Avaliações de desempenho são temidas por gestores e funcionários igualmente. Em times de tecnologia, a situação piora quando métricas erradas são usadas para medir performance. Contar linhas de código ou número de commits é tão absurdo quanto avaliar um cirurgião pelo número de operações, ignorando se os pacientes sobreviveram. Este guia apresenta um sistema justo e eficaz.
O que medir e o que não medir
Métricas perigosas que incentivam comportamento errado: linhas de código escritas pois incentivam código verboso, número de PRs pois incentivam PRs pequenos demais e superficiais, velocidade de tickets pois incentivam estimativas infladas, horas trabalhadas pois incentivam presenteísmo.
Dimensões que realmente importam: impacto das contribuições medido pelo tamanho do problema resolvido e não pelo volume de código, qualidade técnica medida pelo número de bugs em produção, qualidade de code reviews e dívida técnica gerada, colaboração e multiplicação medida por como a pessoa eleva o time inteiro e não apenas sua performance individual, autonomia e ownership medida pela capacidade de identificar e resolver problemas sem precisar de direção constante, comunicação medida pela clareza ao explicar decisões técnicas, documentação e alinhamento com stakeholders.
Modelo de avaliação 360 adaptado para tech
A avaliação 360 coleta feedback de múltiplas perspectivas: auto-avaliação, gestor direto, pares do time e stakeholders de outros times.
Auto-avaliação: peça que cada pessoa preencha um formulário refletindo sobre suas maiores contribuições no período, desafios enfrentados e como foram superados, áreas que quer desenvolver e feedback sobre o ambiente e a liderança.
Avaliação de pares: selecione 3 a 5 pessoas com quem o avaliado trabalhou diretamente. Pergunte sobre pontos fortes técnicos e comportamentais, áreas de melhoria e exemplos concretos de colaboração positiva ou desafiadora.
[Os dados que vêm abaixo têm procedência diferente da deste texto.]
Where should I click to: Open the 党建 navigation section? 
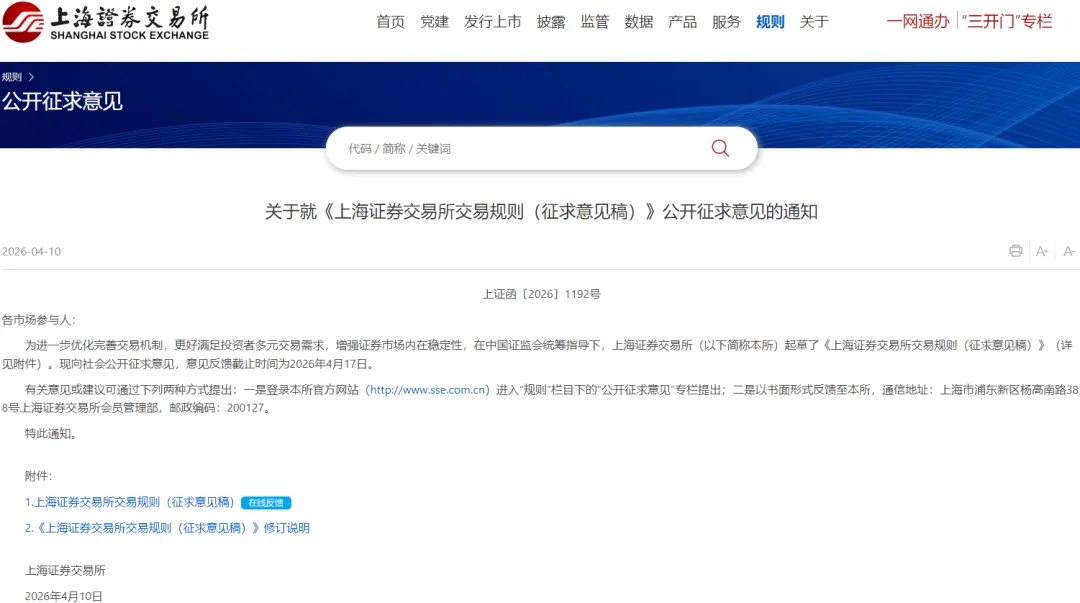[x=433, y=21]
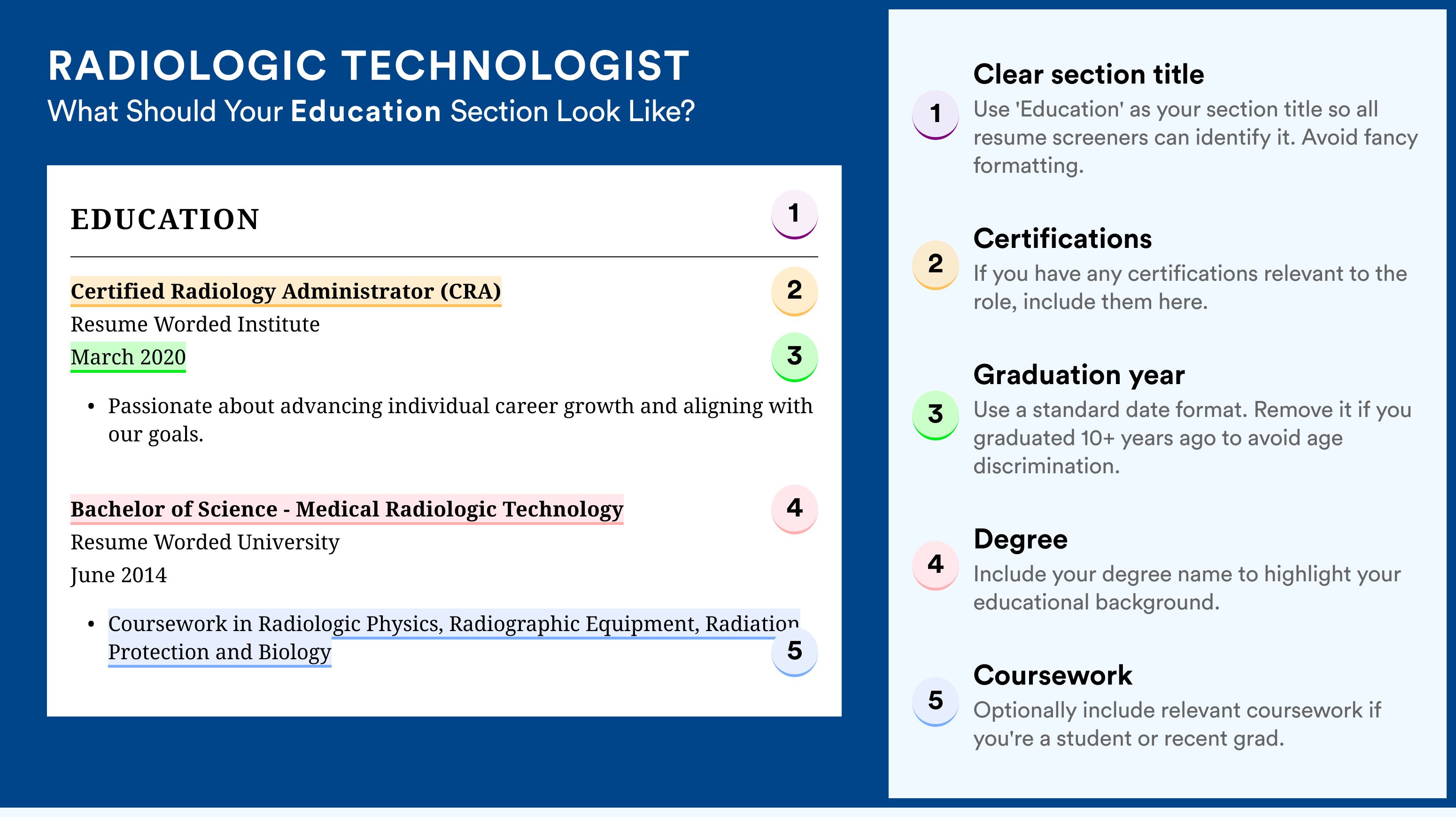
Task: Click the Certifications heading in the tips panel
Action: coord(1062,239)
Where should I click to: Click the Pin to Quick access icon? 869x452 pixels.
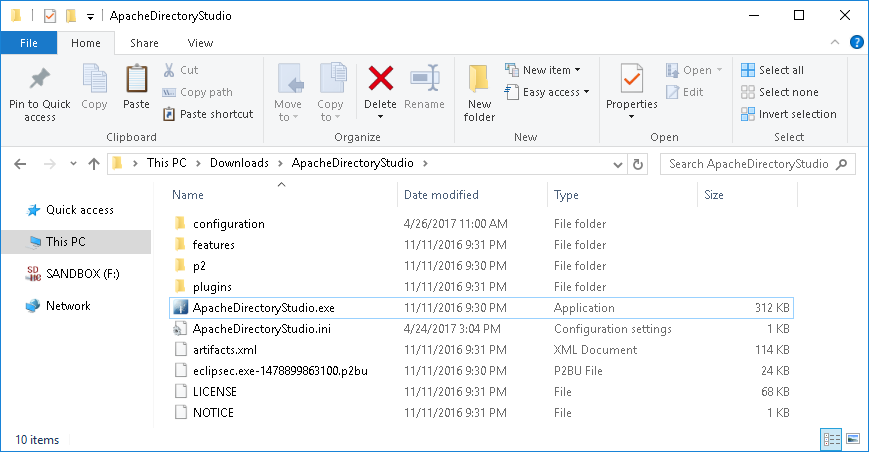(x=39, y=79)
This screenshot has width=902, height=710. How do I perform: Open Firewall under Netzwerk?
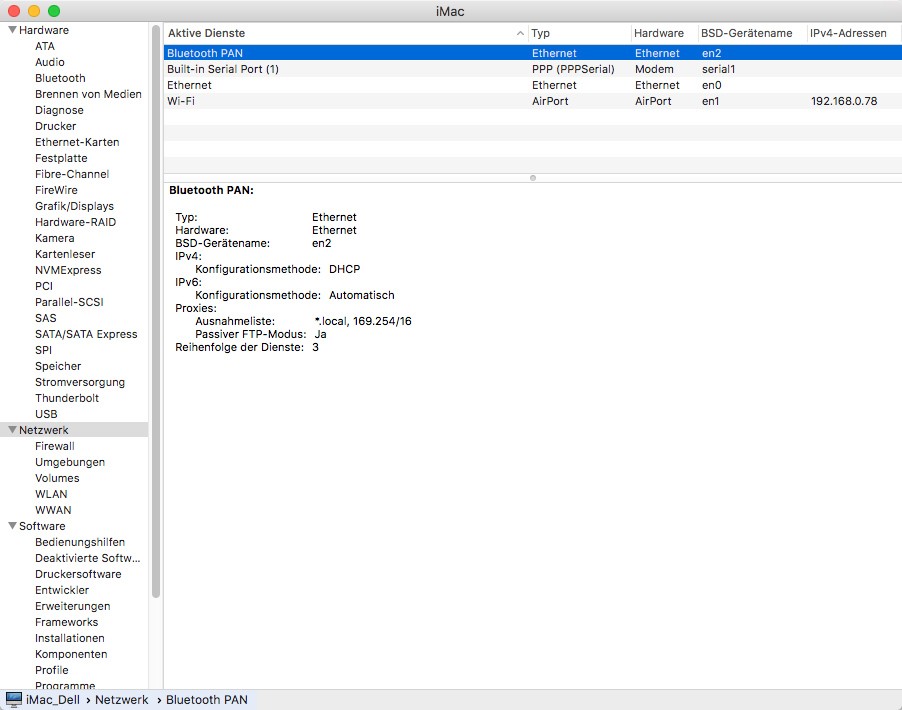[54, 446]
Avaliação do gestor: baseada em um scorecard com as competências definidas no engineering ladder. Para cada competência, o gestor atribui uma nota com justificativa baseada em evidências observáveis.
A conversa de feedback
A conversa de performance review deve durar 45 a 60 minutos e nunca ser uma surpresa. Se a pessoa é pega de surpresa com feedback negativo na review, o gestor falhou em dar feedback contínuo ao longo do período.
Estrutura da conversa: comece reconhecendo conquistas concretas pois isso abre a pessoa para receber feedback construtivo. Compartilhe áreas de oportunidade com exemplos específicos. Discuta juntos o plano de desenvolvimento para o próximo período. Termine com a classificação de performance e implicações como promoção, aumento e bônus.
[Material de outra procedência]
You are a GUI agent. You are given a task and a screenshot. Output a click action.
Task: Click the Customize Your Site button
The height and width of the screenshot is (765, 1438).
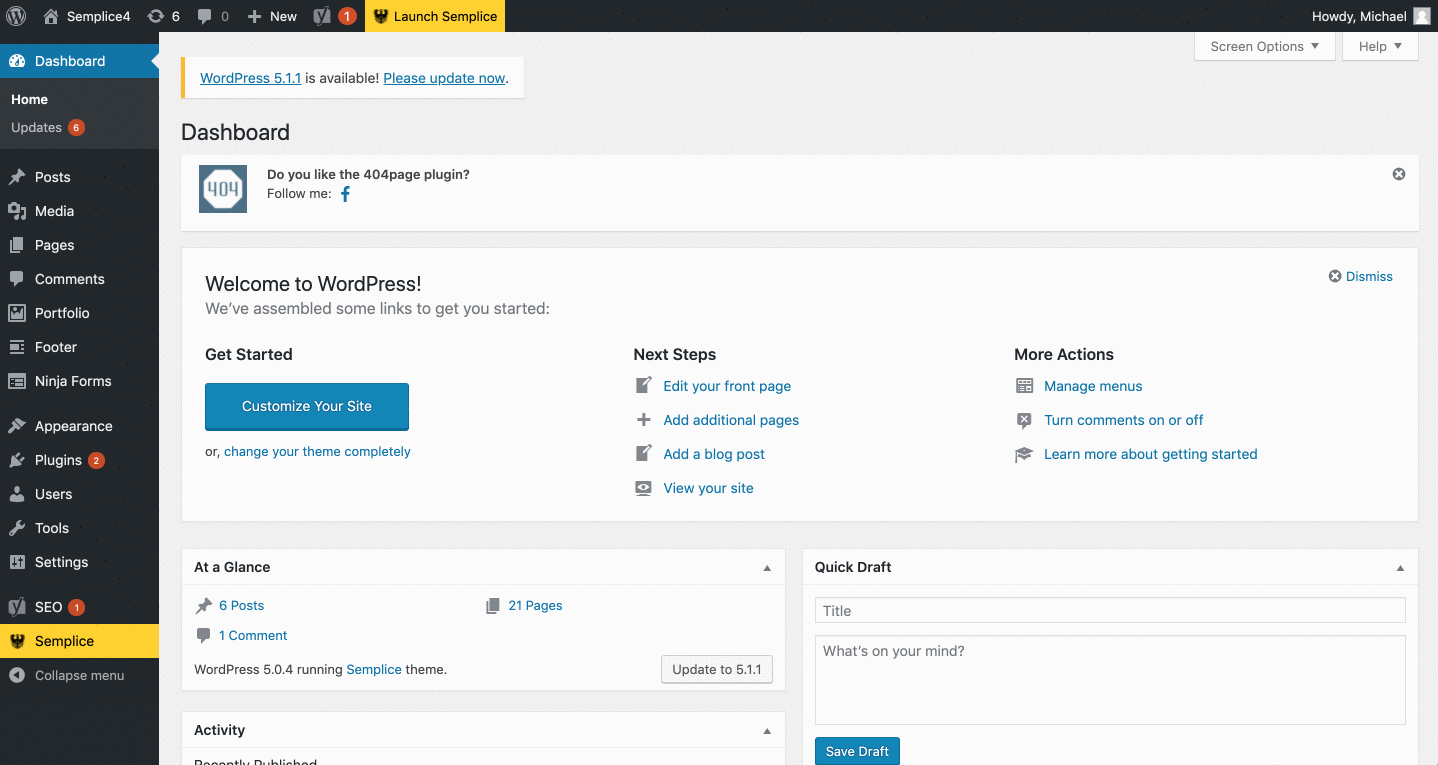tap(306, 407)
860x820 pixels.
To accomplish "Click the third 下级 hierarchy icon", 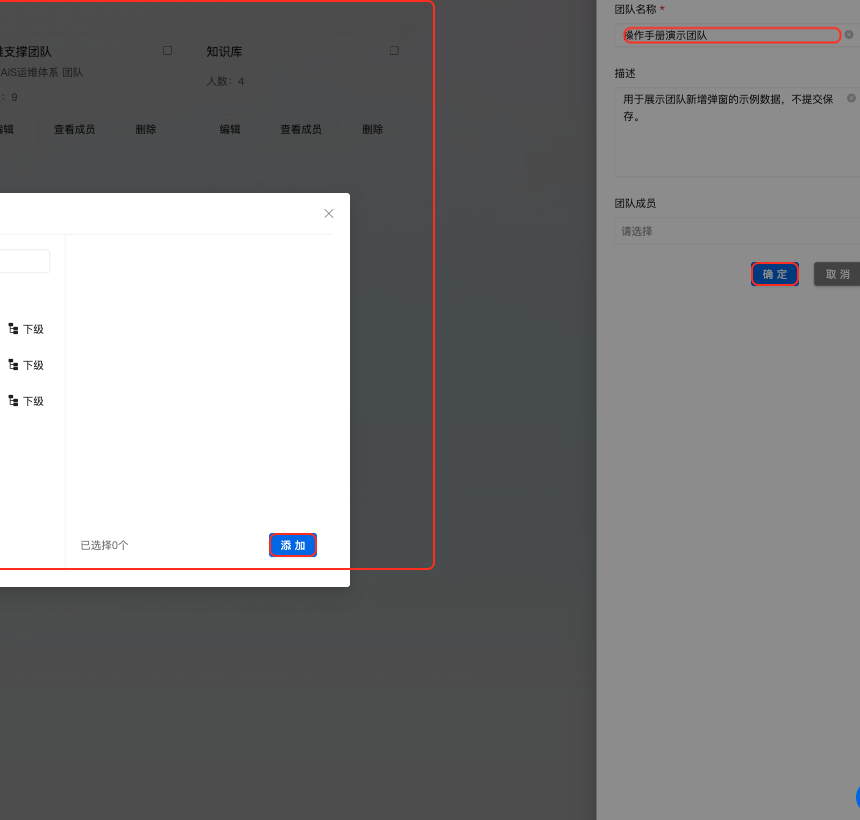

Armadilhas comuns: recency bias quando o gestor só lembra dos últimos 2 meses e ignora os outros 4, halo effect quando uma área forte ofusca deficiências em outras, central tendency quando o gestor dá nota média para todo mundo para evitar conversas difíceis, e comparison bias quando a avaliação é relativa a outros membros do time ao invés de absoluta contra o framework.
Frequência e formato
Reviews anuais são insuficientes. A melhor prática em 2026 é feedback contínuo em one-on-ones semanais, check-in formal trimestral com revisão de objetivos e calibração e performance review completa semestral com implicações de remuneração e promoção.
O check-in trimestral é uma conversa de 30 minutos onde gestor e liderado revisam progresso nos objetivos do período. Se algo precisa mudar, muda agora e não daqui a 3 meses.
Calibração entre times
Para garantir justiça entre diferentes times e gestores, faça calibração. Reúna todos os gestores de engenharia. Cada um apresenta suas avaliações e justificativas. O grupo discute e ajusta para garantir que um sênior no time A é equivalente a um sênior no time B e que critérios de promoção são aplicados consistentemente.
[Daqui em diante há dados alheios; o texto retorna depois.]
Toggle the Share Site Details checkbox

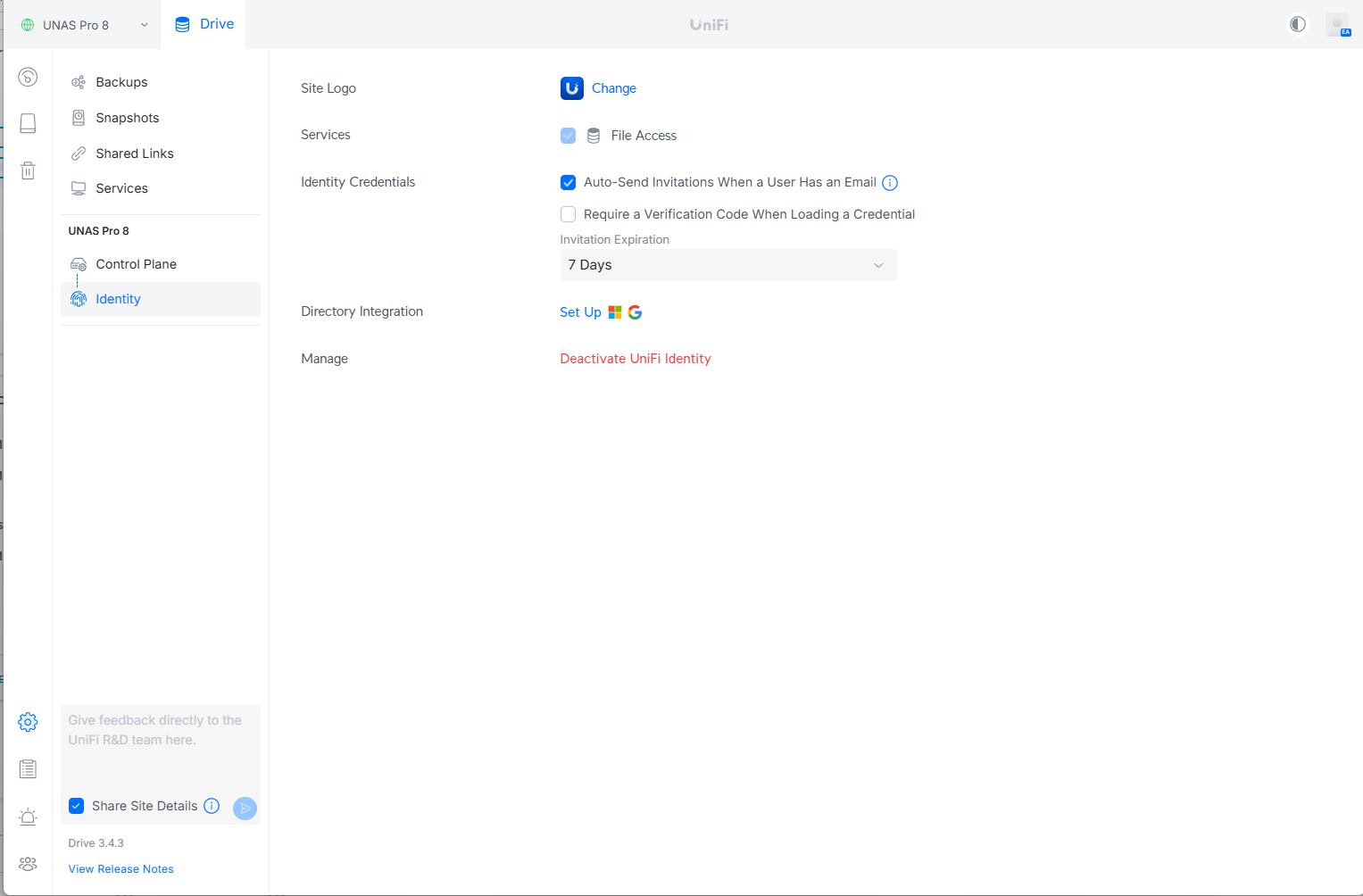[x=77, y=806]
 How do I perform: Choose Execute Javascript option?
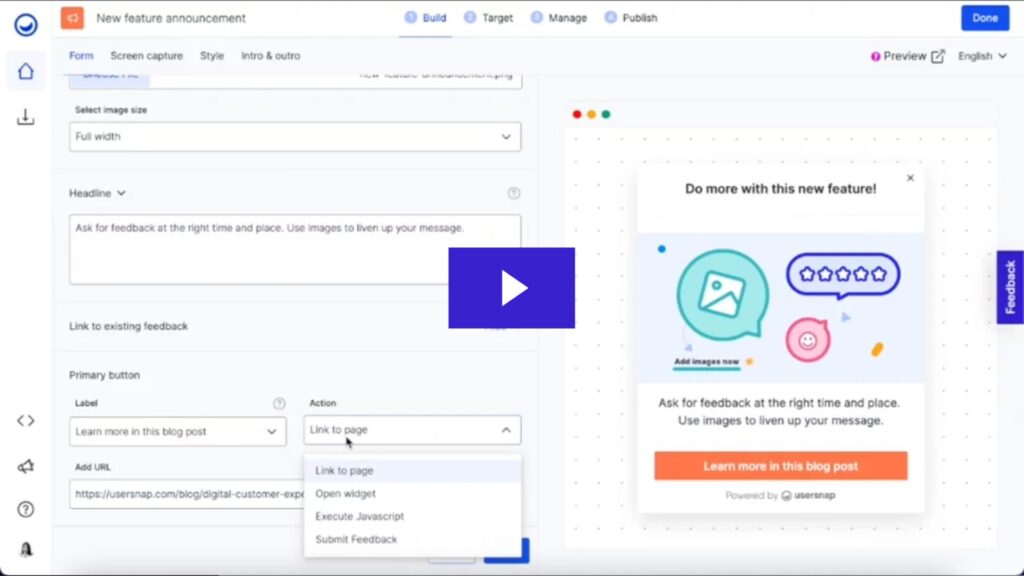[360, 517]
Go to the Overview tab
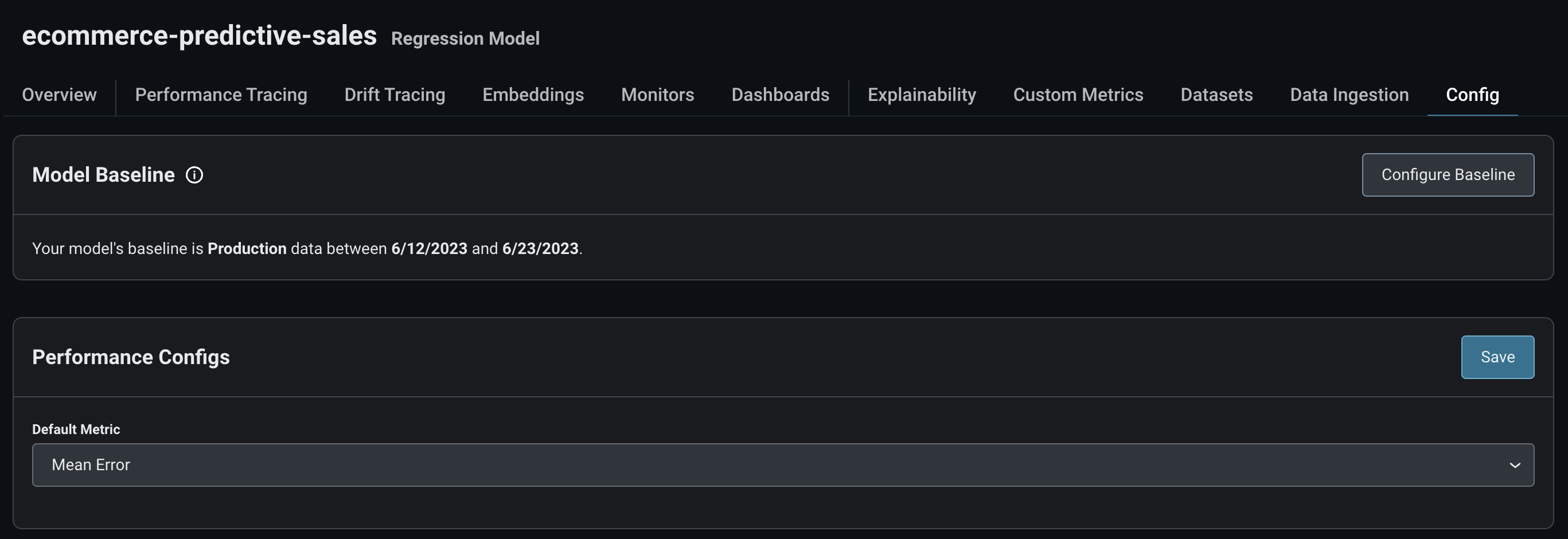 tap(59, 95)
Sem calibração, gestores mais generosos promovem mais facilmente e gestores mais rigorosos punem seus melhores profissionais com crescimento mais lento. A calibração equaliza.
Ligação com remuneração
Performance reviews devem ter implicação clara na remuneração. Pessoas que excedem expectativas consistentemente merecem aumentos e promoções. Pessoas que atendem devem receber ajustes de mercado. Pessoas abaixo do esperado precisam de um plano de melhoria claro com prazo.
Transparência nos critérios é essencial. Quando as regras são claras, as pessoas confiam no sistema e focam em se desenvolver ao invés de politicar para promoções.